Selected passage |
_____

MAGUS 2017: The Mid-Atlantic Gathering U.S.

The first of what richly promises to be an annual event, the Mid-Atlantic Gathering U.S. (MAGUS) took place over this last weekend, Thursday to Sunday, at Four Quarters Sanctuary in Artemas, Pennsylvania.

magus banner -- W Flaherty

photo courtesy Wanda Flaherty

The initial inward glimpse of the Gathering came to one of the organizers almost a decade ago.  There’s yet another indication, if I need the reminder, of the possible time-gap between first seed and outward manifestation.

And our hosting venue, Four Quarters, an interfaith sanctuary launched in 1994, was the perfect place to hold a Beltane Gathering. As the Four Quarters home page observes, it’s

a membership-driven non-profit, a vibrant community of real people living real lives. And Four Quarters actually owns the Land, buildings and equipment that make our work possible, forever set aside from the vagaries of private ownership.

The lovely and wild 150 acres of the sanctuary lie in the Allegheny foothills in southern PA, just miles from the Maryland border. Home to a stone circle, labyrinth, retreat center with bunkhouse and dining pavilion, a brewery, a drum and dance circle, sweat lodge, a handful of permanent residents, and the clean-flowing Siding Creek defining part of its periphery, Four Quarters strives to

honor the many world traditions that reflect an Earth Based Spirituality, and we work to support those traditions and welcome their people. We do not teach “One Way” of belief. We do not have “The Answer”. We do have good questions.

Here’s the Stone Circle seen from the north, a work in progress (with annual megalithic-style stone raisings open to anyone willing to join the rope-pulling and log-rolling stone lifting team). Note the nearly three-foot-long camp bell suspended from the tripod in the foreground — a deep voice audible throughout the property.

circle w bell

photo courtesy Wanda Flaherty

A wide-angle shot can’t capture the majesty of the stones or the power of the circle. Here’s a closer view of some of the lovely rough surfaces, mottled with rust in places, asking for touch and communion.

stone closeup w flah

photo courtesy Wanda Flaherty

The first time I walked the circle Thursday evening, I sensed a quiet hum of presence. The next time I came more at ease, eager to touch and listen to the land and the inner voices. By the time I reached the eighth stone, sudden tears filled my eyes. The circle holds indisputable power.

Here’s one of the altars near the center of the stone circle. The ancestors speak strongly here, if I give even half an ear.

_____

Jobs |
[1] Answer these questions about the MAGUS 2017 account:
(a) Where did the Gathering take place?
(b) In what year was Four Quarters launched?
(c) How long is the camp bell hanging from the tripod?
[2] Please extend the MAGUS 2017 account past its final sentence with a few more paragraphs.

(Stored data entries)

_____

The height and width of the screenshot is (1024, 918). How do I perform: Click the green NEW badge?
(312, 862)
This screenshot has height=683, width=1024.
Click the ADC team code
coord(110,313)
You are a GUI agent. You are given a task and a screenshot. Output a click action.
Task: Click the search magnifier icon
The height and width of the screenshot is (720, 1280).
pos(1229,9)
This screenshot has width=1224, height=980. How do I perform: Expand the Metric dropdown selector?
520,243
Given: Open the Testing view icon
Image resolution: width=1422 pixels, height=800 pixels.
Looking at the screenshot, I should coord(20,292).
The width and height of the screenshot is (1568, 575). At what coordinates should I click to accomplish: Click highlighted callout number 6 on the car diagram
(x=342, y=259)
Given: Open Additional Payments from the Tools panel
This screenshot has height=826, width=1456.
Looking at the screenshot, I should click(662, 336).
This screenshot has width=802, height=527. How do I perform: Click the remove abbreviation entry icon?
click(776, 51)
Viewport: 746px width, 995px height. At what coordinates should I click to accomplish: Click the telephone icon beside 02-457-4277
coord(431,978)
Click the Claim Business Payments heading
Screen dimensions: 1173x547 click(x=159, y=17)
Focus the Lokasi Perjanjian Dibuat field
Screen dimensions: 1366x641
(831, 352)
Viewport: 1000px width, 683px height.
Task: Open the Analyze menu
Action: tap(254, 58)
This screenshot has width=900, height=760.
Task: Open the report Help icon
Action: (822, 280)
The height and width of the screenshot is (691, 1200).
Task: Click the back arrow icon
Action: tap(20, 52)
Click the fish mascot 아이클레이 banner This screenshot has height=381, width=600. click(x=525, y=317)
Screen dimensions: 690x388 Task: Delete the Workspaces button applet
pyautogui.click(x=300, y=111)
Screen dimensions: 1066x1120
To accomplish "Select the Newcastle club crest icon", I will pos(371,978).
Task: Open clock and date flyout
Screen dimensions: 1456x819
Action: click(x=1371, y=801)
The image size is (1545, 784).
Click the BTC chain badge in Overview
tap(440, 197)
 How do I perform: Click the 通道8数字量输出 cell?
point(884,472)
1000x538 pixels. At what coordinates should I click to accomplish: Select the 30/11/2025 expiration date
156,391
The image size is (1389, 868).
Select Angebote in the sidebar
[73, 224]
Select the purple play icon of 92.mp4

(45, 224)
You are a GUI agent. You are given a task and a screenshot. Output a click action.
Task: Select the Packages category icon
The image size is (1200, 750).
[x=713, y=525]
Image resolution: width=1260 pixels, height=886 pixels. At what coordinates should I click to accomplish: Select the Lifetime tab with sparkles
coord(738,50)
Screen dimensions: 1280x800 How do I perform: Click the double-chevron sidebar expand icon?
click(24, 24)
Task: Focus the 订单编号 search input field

_____

Results for each task |
[1]
(a) At Four Quarters Sanctuary in Artemas, Pennsylvania.
(b) 1994.
(c) Nearly three feet long.

[2]
ancestor altar in circle -- W Flaherty

photo courtesy Wanda Flaherty

How to convey the blend of the speaking land, the personal and the tribal at such Gatherings?! You come as someone new to Paganism, or to OBOD more specifically. Or you come knowing you’ll reunite with your people once more, across the miles. If we saw each other every day, we might begin to forget the human and spiritual wealth that surrounds us. In ritual, in conversations in the dining pavilion (below) or over coffee during breaks, we’re reminded that we’re never alone, no matter how solitary we may live the rest of the year. Inner connection exists over any distance.

dining pavillion -- W Flaherty.jpg

dining pavilion — photo courtesy Wandy Flaherty

Typically when I reflect on a Gathering a few days after, one or two things stand out sharply. But when I started naming them over breakfast this morning, I ended with a list of a score of items — nearly the entire weekend as I experienced it, a blend not to be parcelled out in soundbites or highlights.

From the place, with its cool air crackling with oxygen from the vigorous trees, to the faces and energy of the Tribe and its rituals, formal and informal, to the songs of spiritual presence that all places offer, everything stands out in memory.  Impossible to narrow down. This post is a small attempt to hint at that Everything — to urge you, if you want a taste of a particular kind of marvelous, to attend a Gathering if you can.

The way of the Solitary can indeed be a blessed one, but the Tribe also offers a great deal to reinvigorate even the most hermetic of Solitaries. A Gathering can paradoxically reaffirm the Solitary, because you meet other Solitaries. You witness the integrity of the individual path, as well as the gift of the Tribal way. Gatherings have changed me into an avid Tribe-seeker, at least a few times each year, so that when I retreat to my own smaller circle, the closing words of OBOD ritual echo true: “May our memories hold what the eye and ear have gained.”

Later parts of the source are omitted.